Dalam beberapa kasus hiperkalsiuria dan Hipositraturia sulit untuk memperbaiki bahkan
setelah koreksi asidosis; Oleh karena itu, hydrochlorothiazide dengan dosis 0,5-1 mg / kg /
hari dalam dosis terbagi setiap 12 jam dianjurkan. Dengan ukuran ini, penurunan volume dari
ruang ekstraselular dicapai serta peningkatan penyerapan kembali kalsium di tubulus
proksimal. Efek samping dari pengobatan termasuk hipotensi, hiponatremia, hiperglikemia,
dan hipokalemia. Dalam hal makanan, dianjurkan untuk meningkatkan asupan buah dan
sayuran, yang memberikan diet alkalinizing (3,5).
DAFTAR PUSTAKA
1. Pardede SO, Tribono PP, Tambunan Taralan. Gambaran Klinis Asidosis Tubulus Renalis Pada
Anak. Sari Pediatri, Vol 4, N0.4.2003:192-197
2. Rodriquez-Soriano J. New insights into pathogenesis of renal tubular acidosis from functional to
molecular studies. Pediatr Nephrol 2000; 14:1121-36.
3. Domingo CJ. Renal Tubular Acidosis. Nutrition in Health and Disease 2 : Philippines. University
of the Philippines.2014.1-14.
4. García de la Puente, S. Acidosis tubular renal. Acta Pediatr Mex.27.2006:268-278.

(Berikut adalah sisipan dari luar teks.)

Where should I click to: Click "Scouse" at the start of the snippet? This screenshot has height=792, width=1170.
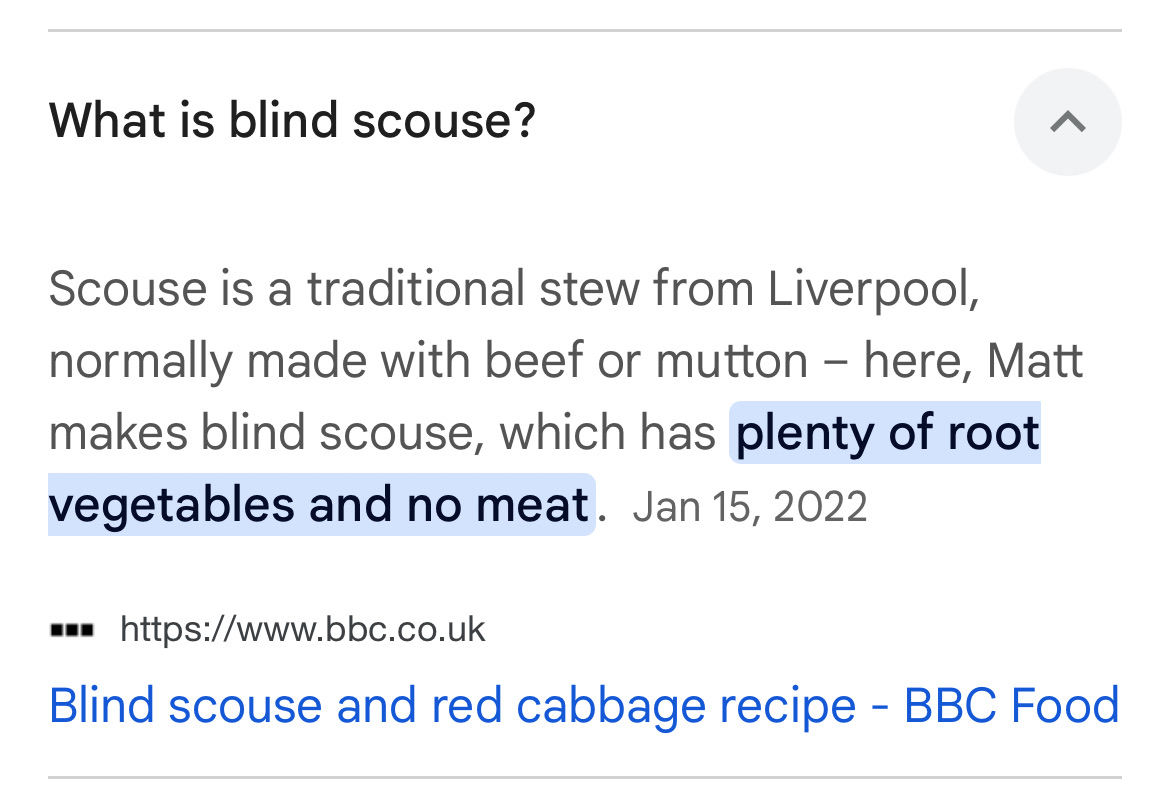click(x=127, y=290)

5. Albar Husein. Asidosis Tubular Ginjal Pada Anak. Makassar. Majalah Kedokteran Indonesia,
Vol 55, No 2. 2005
6. Rodriquez J, Soriano JR. New insights into the pathogenesis of RTA from functional to
molecular studies. Pediat.Nephrol 2000;14:1121-36.
7. Pereira PCB, Miranda DM, Oliveira EA, Simoes e Silva AC (2009).Molecular pathophysiology
of renal tubular acidosis. Current Genomics 10: 51–59.
8. Katzir Z, Dinour D, Reznik-Wolf H, Nissenkorn A, Holtzman E.(2008). Familial pure proximal
renal tubular acidosis — a clinical and genetic study. Nephrol Dial Transplant 23: 1211–1215.